>>>>
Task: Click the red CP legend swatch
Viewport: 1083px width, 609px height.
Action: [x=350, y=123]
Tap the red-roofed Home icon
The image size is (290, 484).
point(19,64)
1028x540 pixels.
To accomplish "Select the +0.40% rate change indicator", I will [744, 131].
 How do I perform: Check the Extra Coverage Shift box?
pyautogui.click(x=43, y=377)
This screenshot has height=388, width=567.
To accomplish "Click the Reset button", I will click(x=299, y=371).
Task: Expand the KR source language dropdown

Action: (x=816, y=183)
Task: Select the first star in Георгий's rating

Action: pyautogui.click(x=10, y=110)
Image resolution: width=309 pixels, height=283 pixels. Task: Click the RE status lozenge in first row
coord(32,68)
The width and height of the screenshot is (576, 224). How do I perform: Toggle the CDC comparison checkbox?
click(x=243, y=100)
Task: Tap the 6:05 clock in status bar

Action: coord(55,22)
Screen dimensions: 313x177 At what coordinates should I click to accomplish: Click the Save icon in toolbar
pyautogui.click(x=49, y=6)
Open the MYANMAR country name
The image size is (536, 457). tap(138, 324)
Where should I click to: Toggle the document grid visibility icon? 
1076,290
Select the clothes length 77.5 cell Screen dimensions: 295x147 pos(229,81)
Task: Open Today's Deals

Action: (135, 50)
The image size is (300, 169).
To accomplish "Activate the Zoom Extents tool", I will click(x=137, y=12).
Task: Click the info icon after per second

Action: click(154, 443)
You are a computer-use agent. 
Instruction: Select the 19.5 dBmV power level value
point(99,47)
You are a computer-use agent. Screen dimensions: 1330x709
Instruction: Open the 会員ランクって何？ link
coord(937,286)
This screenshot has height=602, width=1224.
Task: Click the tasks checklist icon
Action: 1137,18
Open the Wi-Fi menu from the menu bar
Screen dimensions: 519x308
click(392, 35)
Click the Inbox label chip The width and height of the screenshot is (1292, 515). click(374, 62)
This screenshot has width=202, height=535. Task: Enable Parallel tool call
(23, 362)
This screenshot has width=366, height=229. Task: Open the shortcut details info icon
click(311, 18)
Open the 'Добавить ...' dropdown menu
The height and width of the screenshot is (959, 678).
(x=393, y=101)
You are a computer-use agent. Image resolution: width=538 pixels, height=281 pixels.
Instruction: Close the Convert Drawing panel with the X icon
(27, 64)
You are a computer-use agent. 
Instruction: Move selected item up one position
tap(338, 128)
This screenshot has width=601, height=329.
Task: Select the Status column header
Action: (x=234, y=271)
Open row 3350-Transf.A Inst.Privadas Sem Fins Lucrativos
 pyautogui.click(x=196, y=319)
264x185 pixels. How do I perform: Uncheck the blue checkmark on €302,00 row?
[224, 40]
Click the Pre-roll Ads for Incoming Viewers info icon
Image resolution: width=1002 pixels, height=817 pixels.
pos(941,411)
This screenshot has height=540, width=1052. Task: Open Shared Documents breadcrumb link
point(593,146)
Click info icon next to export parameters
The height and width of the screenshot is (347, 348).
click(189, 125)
<<<<
Exercise requirements: Both ends count here. Reproduce exactly the lines from the one containing "You are a computer-use agent. Image" through the end of the listing.

Task response:
You are a computer-use agent. Image resolution: width=538 pixels, height=281 pixels.
Instruction: Close the Convert Drawing panel with the X icon
(27, 64)
You are a computer-use agent. 
Instruction: Move selected item up one position
tap(338, 128)
This screenshot has width=601, height=329.
Task: Select the Status column header
Action: (x=234, y=271)
Open row 3350-Transf.A Inst.Privadas Sem Fins Lucrativos
 pyautogui.click(x=196, y=319)
264x185 pixels. How do I perform: Uncheck the blue checkmark on €302,00 row?
[224, 40]
Click the Pre-roll Ads for Incoming Viewers info icon
Image resolution: width=1002 pixels, height=817 pixels.
pos(941,411)
This screenshot has height=540, width=1052. Task: Open Shared Documents breadcrumb link
point(593,146)
Click info icon next to export parameters
The height and width of the screenshot is (347, 348).
click(189, 125)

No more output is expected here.